◆ EXERCISE OBJECTIVE:
Edit the records below by replacing "orange corner bracket" with "orange corner mark" everywhere it appears, and leave everything else unchanged.

◆ DATA IN THIS EXERCISE:
-=-=-

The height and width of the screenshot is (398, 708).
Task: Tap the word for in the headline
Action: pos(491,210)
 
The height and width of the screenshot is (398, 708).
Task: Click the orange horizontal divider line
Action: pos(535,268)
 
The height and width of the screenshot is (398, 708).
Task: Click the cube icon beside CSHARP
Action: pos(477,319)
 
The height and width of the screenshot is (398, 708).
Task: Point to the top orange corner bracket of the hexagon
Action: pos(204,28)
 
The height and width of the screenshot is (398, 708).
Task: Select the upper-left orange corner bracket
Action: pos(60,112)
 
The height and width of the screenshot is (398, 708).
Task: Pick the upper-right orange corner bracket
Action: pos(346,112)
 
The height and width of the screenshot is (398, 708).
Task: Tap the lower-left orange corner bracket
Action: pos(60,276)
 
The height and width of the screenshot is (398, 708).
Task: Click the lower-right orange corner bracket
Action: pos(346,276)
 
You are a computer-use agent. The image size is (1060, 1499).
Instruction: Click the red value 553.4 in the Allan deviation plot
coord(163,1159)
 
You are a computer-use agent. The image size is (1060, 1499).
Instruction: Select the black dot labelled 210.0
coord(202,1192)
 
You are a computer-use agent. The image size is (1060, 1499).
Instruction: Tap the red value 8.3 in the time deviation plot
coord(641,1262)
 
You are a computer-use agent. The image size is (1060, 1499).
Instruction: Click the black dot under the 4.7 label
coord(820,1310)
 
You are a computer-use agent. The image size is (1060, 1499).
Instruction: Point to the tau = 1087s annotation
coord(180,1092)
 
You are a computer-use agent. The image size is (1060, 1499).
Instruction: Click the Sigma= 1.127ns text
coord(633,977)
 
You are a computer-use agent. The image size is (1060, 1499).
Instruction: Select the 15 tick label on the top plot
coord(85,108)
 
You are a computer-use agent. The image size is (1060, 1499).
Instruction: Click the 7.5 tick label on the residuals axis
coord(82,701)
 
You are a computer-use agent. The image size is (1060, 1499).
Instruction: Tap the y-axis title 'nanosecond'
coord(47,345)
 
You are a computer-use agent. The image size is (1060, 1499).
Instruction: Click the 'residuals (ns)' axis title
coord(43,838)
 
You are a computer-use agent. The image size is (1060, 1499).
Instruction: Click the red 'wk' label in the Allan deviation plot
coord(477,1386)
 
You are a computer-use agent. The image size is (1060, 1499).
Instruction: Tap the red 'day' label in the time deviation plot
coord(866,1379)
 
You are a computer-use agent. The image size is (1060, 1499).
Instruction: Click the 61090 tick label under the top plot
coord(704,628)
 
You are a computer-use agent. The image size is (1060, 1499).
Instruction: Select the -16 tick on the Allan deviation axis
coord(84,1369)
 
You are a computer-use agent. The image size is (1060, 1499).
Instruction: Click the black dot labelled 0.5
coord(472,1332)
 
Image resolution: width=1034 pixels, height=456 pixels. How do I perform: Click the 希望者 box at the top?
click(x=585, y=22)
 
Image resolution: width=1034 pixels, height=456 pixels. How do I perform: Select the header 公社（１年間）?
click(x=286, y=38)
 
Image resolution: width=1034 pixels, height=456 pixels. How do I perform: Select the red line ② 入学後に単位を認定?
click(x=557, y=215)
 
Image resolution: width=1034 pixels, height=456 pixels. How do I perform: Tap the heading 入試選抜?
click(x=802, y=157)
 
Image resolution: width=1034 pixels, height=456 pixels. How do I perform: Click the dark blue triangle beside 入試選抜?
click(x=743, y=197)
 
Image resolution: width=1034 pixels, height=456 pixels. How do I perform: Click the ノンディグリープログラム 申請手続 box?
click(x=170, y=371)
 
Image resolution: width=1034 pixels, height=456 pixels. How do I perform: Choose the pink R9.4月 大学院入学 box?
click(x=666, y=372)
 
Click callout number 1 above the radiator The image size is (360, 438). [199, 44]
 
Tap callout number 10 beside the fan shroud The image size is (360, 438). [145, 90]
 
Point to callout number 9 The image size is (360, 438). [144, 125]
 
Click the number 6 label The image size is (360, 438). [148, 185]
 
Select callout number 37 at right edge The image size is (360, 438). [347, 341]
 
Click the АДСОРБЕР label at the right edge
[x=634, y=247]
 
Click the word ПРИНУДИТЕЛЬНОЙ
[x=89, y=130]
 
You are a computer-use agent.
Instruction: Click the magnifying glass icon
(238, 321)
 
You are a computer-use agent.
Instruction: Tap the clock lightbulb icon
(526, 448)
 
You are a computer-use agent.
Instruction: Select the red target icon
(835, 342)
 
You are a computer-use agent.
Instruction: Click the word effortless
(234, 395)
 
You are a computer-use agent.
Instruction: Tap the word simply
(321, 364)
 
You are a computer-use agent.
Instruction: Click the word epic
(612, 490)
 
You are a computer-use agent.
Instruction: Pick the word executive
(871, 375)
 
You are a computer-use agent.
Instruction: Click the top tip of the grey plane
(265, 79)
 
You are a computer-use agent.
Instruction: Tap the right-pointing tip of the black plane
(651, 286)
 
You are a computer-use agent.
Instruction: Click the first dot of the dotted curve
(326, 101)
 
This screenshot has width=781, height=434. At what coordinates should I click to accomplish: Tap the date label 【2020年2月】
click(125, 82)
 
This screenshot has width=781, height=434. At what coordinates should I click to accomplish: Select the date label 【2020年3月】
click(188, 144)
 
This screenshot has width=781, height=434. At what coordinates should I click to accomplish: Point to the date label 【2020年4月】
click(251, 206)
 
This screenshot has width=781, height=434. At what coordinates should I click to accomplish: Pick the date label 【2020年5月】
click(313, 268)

-=-=-

◆ RESPONSE BELOW:
The height and width of the screenshot is (398, 708).
Task: Tap the word for in the headline
Action: pos(491,210)
 
The height and width of the screenshot is (398, 708).
Task: Click the orange horizontal divider line
Action: pos(535,268)
 
The height and width of the screenshot is (398, 708).
Task: Click the cube icon beside CSHARP
Action: pos(477,319)
 
The height and width of the screenshot is (398, 708).
Task: Point to the top orange corner mark of the hexagon
Action: pos(204,28)
 
The height and width of the screenshot is (398, 708).
Task: Select the upper-left orange corner mark
Action: pos(60,112)
 
The height and width of the screenshot is (398, 708).
Task: Pick the upper-right orange corner mark
Action: pos(346,112)
 
The height and width of the screenshot is (398, 708).
Task: Tap the lower-left orange corner mark
Action: pos(60,276)
 
The height and width of the screenshot is (398, 708).
Task: Click the lower-right orange corner mark
Action: pos(346,276)
 
You are a computer-use agent. The image size is (1060, 1499).
Instruction: Click the red value 553.4 in the Allan deviation plot
coord(163,1159)
 
You are a computer-use agent. The image size is (1060, 1499).
Instruction: Select the black dot labelled 210.0
coord(202,1192)
 
You are a computer-use agent. The image size is (1060, 1499).
Instruction: Tap the red value 8.3 in the time deviation plot
coord(641,1262)
 
You are a computer-use agent. The image size is (1060, 1499).
Instruction: Click the black dot under the 4.7 label
coord(820,1310)
 
You are a computer-use agent. The image size is (1060, 1499).
Instruction: Point to the tau = 1087s annotation
coord(180,1092)
 
You are a computer-use agent. The image size is (1060, 1499).
Instruction: Click the Sigma= 1.127ns text
coord(633,977)
 
You are a computer-use agent. The image size is (1060, 1499).
Instruction: Select the 15 tick label on the top plot
coord(85,108)
 
You are a computer-use agent. The image size is (1060, 1499).
Instruction: Click the 7.5 tick label on the residuals axis
coord(82,701)
 
You are a computer-use agent. The image size is (1060, 1499).
Instruction: Tap the y-axis title 'nanosecond'
coord(47,345)
 
You are a computer-use agent. The image size is (1060, 1499).
Instruction: Click the 'residuals (ns)' axis title
coord(43,838)
 
You are a computer-use agent. The image size is (1060, 1499).
Instruction: Click the red 'wk' label in the Allan deviation plot
coord(477,1386)
 
You are a computer-use agent. The image size is (1060, 1499).
Instruction: Tap the red 'day' label in the time deviation plot
coord(866,1379)
 
You are a computer-use agent. The image size is (1060, 1499).
Instruction: Click the 61090 tick label under the top plot
coord(704,628)
 
You are a computer-use agent. The image size is (1060, 1499).
Instruction: Select the -16 tick on the Allan deviation axis
coord(84,1369)
 
You are a computer-use agent. The image size is (1060, 1499).
Instruction: Click the black dot labelled 0.5
coord(472,1332)
 
Image resolution: width=1034 pixels, height=456 pixels. How do I perform: Click the 希望者 box at the top?
click(x=585, y=22)
 
Image resolution: width=1034 pixels, height=456 pixels. How do I perform: Select the header 公社（１年間）?
click(x=286, y=38)
 
Image resolution: width=1034 pixels, height=456 pixels. How do I perform: Select the red line ② 入学後に単位を認定?
click(x=557, y=215)
 
Image resolution: width=1034 pixels, height=456 pixels. How do I perform: Tap the heading 入試選抜?
click(x=802, y=157)
 
Image resolution: width=1034 pixels, height=456 pixels. How do I perform: Click the dark blue triangle beside 入試選抜?
click(x=743, y=197)
 
Image resolution: width=1034 pixels, height=456 pixels. How do I perform: Click the ノンディグリープログラム 申請手続 box?
click(x=170, y=371)
 
Image resolution: width=1034 pixels, height=456 pixels. How do I perform: Choose the pink R9.4月 大学院入学 box?
click(x=666, y=372)
 
Click callout number 1 above the radiator The image size is (360, 438). [199, 44]
 
Tap callout number 10 beside the fan shroud The image size is (360, 438). [145, 90]
 
Point to callout number 9 The image size is (360, 438). [144, 125]
 
Click the number 6 label The image size is (360, 438). [148, 185]
 
Select callout number 37 at right edge The image size is (360, 438). [347, 341]
 
Click the АДСОРБЕР label at the right edge
[x=634, y=247]
 
Click the word ПРИНУДИТЕЛЬНОЙ
[x=89, y=130]
 
You are a computer-use agent.
Instruction: Click the magnifying glass icon
(238, 321)
 
You are a computer-use agent.
Instruction: Tap the clock lightbulb icon
(526, 448)
 
You are a computer-use agent.
Instruction: Select the red target icon
(835, 342)
 
You are a computer-use agent.
Instruction: Click the word effortless
(234, 395)
 
You are a computer-use agent.
Instruction: Tap the word simply
(321, 364)
 
You are a computer-use agent.
Instruction: Click the word epic
(612, 490)
 
You are a computer-use agent.
Instruction: Pick the word executive
(871, 375)
 
You are a computer-use agent.
Instruction: Click the top tip of the grey plane
(265, 79)
 
You are a computer-use agent.
Instruction: Tap the right-pointing tip of the black plane
(651, 286)
 
You are a computer-use agent.
Instruction: Click the first dot of the dotted curve
(326, 101)
 
This screenshot has width=781, height=434. At what coordinates should I click to accomplish: Tap the date label 【2020年2月】
click(125, 82)
 
This screenshot has width=781, height=434. At what coordinates should I click to accomplish: Select the date label 【2020年3月】
click(188, 144)
 
This screenshot has width=781, height=434. At what coordinates should I click to accomplish: Point to the date label 【2020年4月】
click(251, 206)
 
This screenshot has width=781, height=434. At what coordinates should I click to accomplish: Pick the date label 【2020年5月】
click(313, 268)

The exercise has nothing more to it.